Bermuda-domiciled insurance company

Axa XL is an American subsidiary of global insurance and reinsurance company Axa. It is headquartered in Stamford, Connecticut, domiciled in Hamilton, Bermuda, and has more than 100 offices on 6 continents.

In 2016, the company wrote $13.890 billion in gross premiums, of which 69% was insurance, 29% was reinsurance, and 2% was other. Of the company's gross insurance premiums, 19% was for professional liability insurance, 32% was for casualty insurance, 25% was to the energy sector, and 24% was for specialty insurance such as pollution insurance, aviation and satellite, marine, product recall, political risks, equine, and fine art insurance.

==History==
EXEL Limited was formed in 1986 in the Cayman Islands by 68 Fortune 500 companies following the financial crisis of the early 1980s. Also in 1986, XL Insurance (Bermuda) Ltd. was incorporated in Barbados. In 1990 both EXEL Limited and Mid Ocean Limited changed domicile to Bermuda. In 1998, EXEL Limited merged with Mid Ocean Limited, and in 1999, EXEL Limited changed its name to XL Capital Ltd.
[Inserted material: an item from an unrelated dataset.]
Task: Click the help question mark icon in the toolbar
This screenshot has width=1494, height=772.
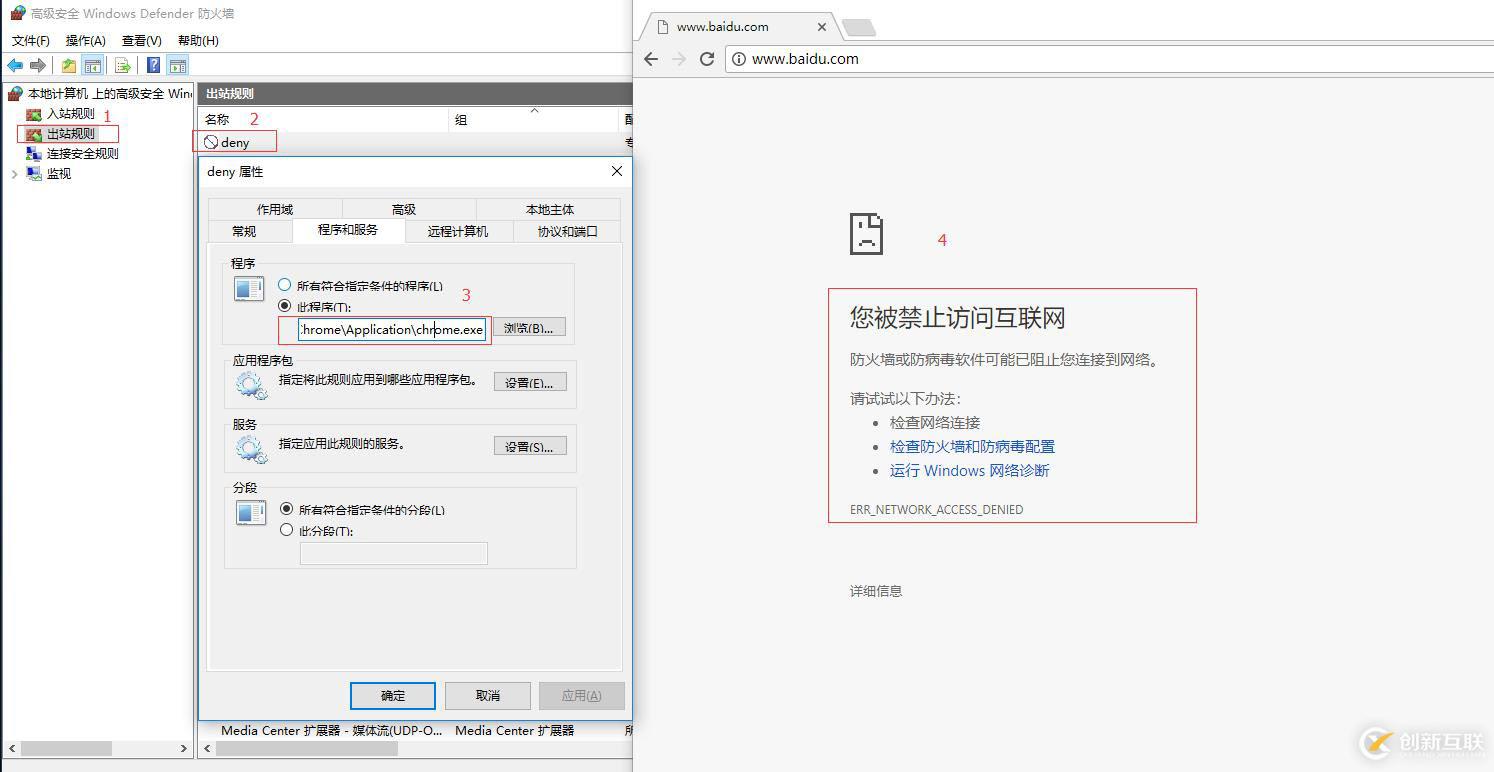Action: point(152,65)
In 1999, XL Capital Ltd. founded Syncora, formerly known as Security Capital Assurance, a provider of bond insurance. Syncora became a public company via a corporate spin-off and initial public offering in July 2006. In 2008, during the 2008 financial crisis, to sever ties with Syncora, the company injected $2.5 billion into Syncora, which had stopped writing new business.

In June 1999, Bermuda-based XL Capital Ltd. acquired the NAC Re Corp, a United States insurance and reinsurance company, for $1.25 billion, including $200 million in NAC Re debt. Following the merger, the company established the subsidiary, 'XL America' in Stamford, Connecticut.

In February 2001, the company acquired Winterthur International, a property and casualty insurance unit that serves large businesses, from Credit Suisse for $600 million.

In September 2003, the company acquired Le Mans Re, an insurer based in France.

In June 2007, the company opened an office in Houston, Texas to focus on the energy sector.

In March 2008, Mike McGavick was named chief executive officer of the company succeeding Brian O’Hara.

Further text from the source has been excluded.